• _What to produce_
From the line with "お知らせ (115, 296)" through the line with "Image resolution: width=178, height=2576.", inclusive, return each line of the data below exactly and leave the rest out.

• _Extracted data_
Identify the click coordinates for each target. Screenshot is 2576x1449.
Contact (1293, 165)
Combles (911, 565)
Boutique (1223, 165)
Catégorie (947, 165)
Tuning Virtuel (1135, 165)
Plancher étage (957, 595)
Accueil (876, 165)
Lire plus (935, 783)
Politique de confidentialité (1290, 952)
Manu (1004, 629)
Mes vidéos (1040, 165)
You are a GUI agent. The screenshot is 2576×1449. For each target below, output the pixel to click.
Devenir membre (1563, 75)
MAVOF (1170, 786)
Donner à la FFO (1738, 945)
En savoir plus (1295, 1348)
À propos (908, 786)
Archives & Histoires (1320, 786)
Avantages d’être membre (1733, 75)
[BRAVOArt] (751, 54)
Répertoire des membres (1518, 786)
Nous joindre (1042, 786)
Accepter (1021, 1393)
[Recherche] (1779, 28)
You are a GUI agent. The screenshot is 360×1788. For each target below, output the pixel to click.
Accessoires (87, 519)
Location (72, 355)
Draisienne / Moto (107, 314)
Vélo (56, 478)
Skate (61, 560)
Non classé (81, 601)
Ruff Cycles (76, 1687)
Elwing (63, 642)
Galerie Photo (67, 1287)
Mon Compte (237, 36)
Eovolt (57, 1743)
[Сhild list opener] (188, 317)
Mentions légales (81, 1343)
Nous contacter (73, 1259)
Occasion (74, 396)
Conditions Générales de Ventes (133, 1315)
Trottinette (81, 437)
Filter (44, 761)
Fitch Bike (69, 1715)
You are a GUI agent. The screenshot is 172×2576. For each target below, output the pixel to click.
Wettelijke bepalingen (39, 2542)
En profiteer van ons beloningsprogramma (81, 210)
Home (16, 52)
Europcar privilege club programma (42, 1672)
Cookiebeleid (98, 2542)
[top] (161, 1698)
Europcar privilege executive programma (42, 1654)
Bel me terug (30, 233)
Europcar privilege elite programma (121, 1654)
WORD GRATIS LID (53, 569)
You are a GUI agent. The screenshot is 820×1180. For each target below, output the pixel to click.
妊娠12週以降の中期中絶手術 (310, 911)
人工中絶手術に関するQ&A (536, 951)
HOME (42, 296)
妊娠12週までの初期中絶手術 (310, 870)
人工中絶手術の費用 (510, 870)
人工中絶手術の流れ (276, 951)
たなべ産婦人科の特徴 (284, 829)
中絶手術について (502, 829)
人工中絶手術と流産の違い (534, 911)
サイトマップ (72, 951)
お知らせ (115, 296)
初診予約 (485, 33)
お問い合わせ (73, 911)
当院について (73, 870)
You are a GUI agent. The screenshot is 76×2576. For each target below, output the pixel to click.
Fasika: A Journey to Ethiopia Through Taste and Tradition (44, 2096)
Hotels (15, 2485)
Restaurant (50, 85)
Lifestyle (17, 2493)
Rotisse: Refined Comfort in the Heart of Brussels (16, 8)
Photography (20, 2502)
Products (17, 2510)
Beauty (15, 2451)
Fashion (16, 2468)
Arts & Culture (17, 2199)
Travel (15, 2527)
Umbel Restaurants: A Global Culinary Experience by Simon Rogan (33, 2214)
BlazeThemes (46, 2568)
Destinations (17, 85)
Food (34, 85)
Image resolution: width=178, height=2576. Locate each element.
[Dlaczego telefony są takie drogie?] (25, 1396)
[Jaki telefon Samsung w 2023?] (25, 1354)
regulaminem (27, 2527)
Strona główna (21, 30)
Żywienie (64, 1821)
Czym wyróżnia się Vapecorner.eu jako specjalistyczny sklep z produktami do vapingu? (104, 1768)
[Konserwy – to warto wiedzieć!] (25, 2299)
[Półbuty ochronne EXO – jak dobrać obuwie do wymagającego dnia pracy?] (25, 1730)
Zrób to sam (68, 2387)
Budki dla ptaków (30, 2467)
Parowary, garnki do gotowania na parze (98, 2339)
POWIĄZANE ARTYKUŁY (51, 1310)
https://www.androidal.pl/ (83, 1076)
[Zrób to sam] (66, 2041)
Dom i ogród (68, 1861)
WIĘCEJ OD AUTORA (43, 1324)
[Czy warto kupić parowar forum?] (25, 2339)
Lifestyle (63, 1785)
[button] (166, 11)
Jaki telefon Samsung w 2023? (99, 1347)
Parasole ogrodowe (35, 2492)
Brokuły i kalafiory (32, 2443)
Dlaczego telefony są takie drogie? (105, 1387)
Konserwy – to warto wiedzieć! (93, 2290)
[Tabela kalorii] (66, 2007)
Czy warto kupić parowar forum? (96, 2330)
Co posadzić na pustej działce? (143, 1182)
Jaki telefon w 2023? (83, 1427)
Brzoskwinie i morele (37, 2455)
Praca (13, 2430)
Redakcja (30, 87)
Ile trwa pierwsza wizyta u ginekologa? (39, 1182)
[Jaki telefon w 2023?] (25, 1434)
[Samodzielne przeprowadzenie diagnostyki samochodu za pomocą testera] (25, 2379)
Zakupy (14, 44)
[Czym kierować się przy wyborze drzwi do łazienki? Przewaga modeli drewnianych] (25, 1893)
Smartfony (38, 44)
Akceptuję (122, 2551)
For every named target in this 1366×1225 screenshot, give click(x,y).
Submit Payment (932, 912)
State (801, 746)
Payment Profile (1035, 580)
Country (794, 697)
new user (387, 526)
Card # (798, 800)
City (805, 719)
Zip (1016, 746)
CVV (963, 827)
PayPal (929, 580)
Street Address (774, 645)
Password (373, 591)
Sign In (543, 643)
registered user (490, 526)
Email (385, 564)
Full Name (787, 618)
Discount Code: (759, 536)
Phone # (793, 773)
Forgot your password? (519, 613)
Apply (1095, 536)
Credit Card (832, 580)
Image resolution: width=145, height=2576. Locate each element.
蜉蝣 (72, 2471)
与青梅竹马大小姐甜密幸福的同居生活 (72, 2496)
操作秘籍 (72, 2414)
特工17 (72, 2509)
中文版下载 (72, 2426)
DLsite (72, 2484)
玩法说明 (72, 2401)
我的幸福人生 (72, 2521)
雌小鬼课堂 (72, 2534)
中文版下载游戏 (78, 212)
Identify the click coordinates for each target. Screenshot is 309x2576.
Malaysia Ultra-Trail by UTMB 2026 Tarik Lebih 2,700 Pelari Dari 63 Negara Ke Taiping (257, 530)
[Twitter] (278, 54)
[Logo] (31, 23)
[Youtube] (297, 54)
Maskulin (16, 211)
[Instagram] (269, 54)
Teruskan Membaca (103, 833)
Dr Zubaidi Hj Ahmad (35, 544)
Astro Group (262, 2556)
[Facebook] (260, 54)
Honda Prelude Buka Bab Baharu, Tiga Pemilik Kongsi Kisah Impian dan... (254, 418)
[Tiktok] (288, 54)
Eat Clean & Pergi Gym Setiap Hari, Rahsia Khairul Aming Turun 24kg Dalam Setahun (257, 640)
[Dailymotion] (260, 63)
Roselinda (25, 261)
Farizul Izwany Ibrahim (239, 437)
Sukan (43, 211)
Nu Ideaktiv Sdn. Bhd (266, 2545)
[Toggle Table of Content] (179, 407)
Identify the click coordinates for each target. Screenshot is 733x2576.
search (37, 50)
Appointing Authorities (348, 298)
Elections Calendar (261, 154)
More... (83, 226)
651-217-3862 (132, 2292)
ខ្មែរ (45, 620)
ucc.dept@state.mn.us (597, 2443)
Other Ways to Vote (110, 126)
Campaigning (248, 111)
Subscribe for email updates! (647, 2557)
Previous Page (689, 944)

• _Exercise solution_
お知らせ (115, 296)
初診予約 (485, 33)
お問い合わせ (73, 911)
当院について (73, 870)
You are a GUI agent. The screenshot is 76×2576. For each target below, output the pixel to click.
Fasika: A Journey to Ethiopia Through Taste and Tradition (44, 2096)
Hotels (15, 2485)
Restaurant (50, 85)
Lifestyle (17, 2493)
Rotisse: Refined Comfort in the Heart of Brussels (16, 8)
Photography (20, 2502)
Products (17, 2510)
Beauty (15, 2451)
Fashion (16, 2468)
Arts & Culture (17, 2199)
Travel (15, 2527)
Umbel Restaurants: A Global Culinary Experience by Simon Rogan (33, 2214)
BlazeThemes (46, 2568)
Destinations (17, 85)
Food (34, 85)
Image resolution: width=178, height=2576. Locate each element.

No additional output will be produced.